Although it does not show identical results, it gives suitable ambient occlusion visuals that are not far off from the original. With this semi-decent precision, we were able to top the performance over the original by 28%: Default AAO implementation showed the average rendering speed of 1785 s, while our stand-alone implementation showed 1388 s. On the whole, it showed a decent trade-off between occlusion accuracy and rendering performance.
6. Discussion
Our algorithm stands strong when there are not many corners to be occluded in the scene. The fundamental of the corner highlighting method is to omit unnecessary ambient occlusion computation on not-occluded surfaces. The more spacious and simple the scene is, the better the performance will result. Two test scenes Small Desert City and Cartoon Temple highly meet this requirement. Their walls and floors are sufficiently flat and objects are sparsely placed, allowing a minimal chance for ambient occlusion to happen.
On the other hand, our algorithm stands weak on rendering complex scenes where the majority of the place needs occlusion check. Our method intends to check possibly occluded areas. If all areas are affected by the occlusion, our algorithm will highlight the entire screen, which leads to no more than a rendering waste. If the goal of the rendering pipeline is, as an example, to support high-quality first-person shooting games, this is not the algorithm to have an interest in; such scene setups are recommended to run ambient occlusion without our algorithm.
Another downside of our algorithm is that it requires a considerable amount of time and work to generate model object outlines prior to the real-time operation. Not only preparing integrated normal vectors for the outlines, but the developer also has to be aware of its local concave corners and its complexity. For instance, generating an outline for a room model object is often treated apart from the regular ones since its faces are towards inside.
Improper outline generation may cause false region highlighting, over-extruded outline faces, excessive outline mesh rendering, and so on. Our algorithm is based on a trade-off between ambient occlusion computing and meshes rasterizing; we focus on less ambient occlusion computation in the cost of more mesh rasterization. Outline model objects are also recommended to be simplified.
7. Conclusions
As the results imply, our Outline-dependent Screen-Space Ambient Occlusion method shows the performance boost on its kind. By highlighting the potential corners, we were able to discard unwanted computations. We also have shown the potential of our algorithm by the stand-alone implementation.

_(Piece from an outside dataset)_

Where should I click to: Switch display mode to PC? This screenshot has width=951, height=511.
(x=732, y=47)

On top of an intermediate step to the full ambient occlusion algorithm, we also tested out using the corner highlighting method itself as an ambient occlusion method. As a result, we found an efficient way to render ambient occlusion in a reasonable quality without its actual implementation; we were able to greatly enhance the rendering performance with the small cost of accuracy.

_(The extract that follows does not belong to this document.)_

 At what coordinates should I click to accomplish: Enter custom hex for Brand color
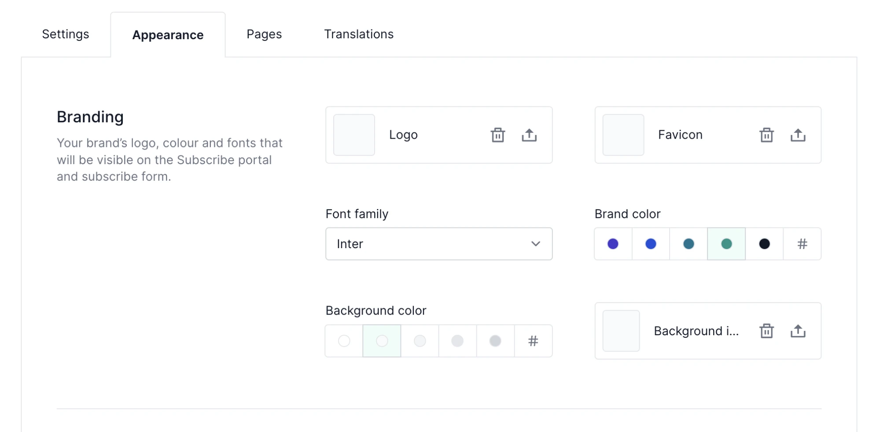tap(802, 244)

Conclusively, we present Outline-dependent Screen-Space Ambient Occlusion (OdSSAO), a new approach to handling the indirect lighting in real-time. We expect our method can help to reduce the performance overhead of some occlusion algorithms and their kind. We also anticipate that our algorithm can make an adequate exploit on the real-time rendering fields, especially for performance-weighted low-end devices. More optimizations will be explored in the near future.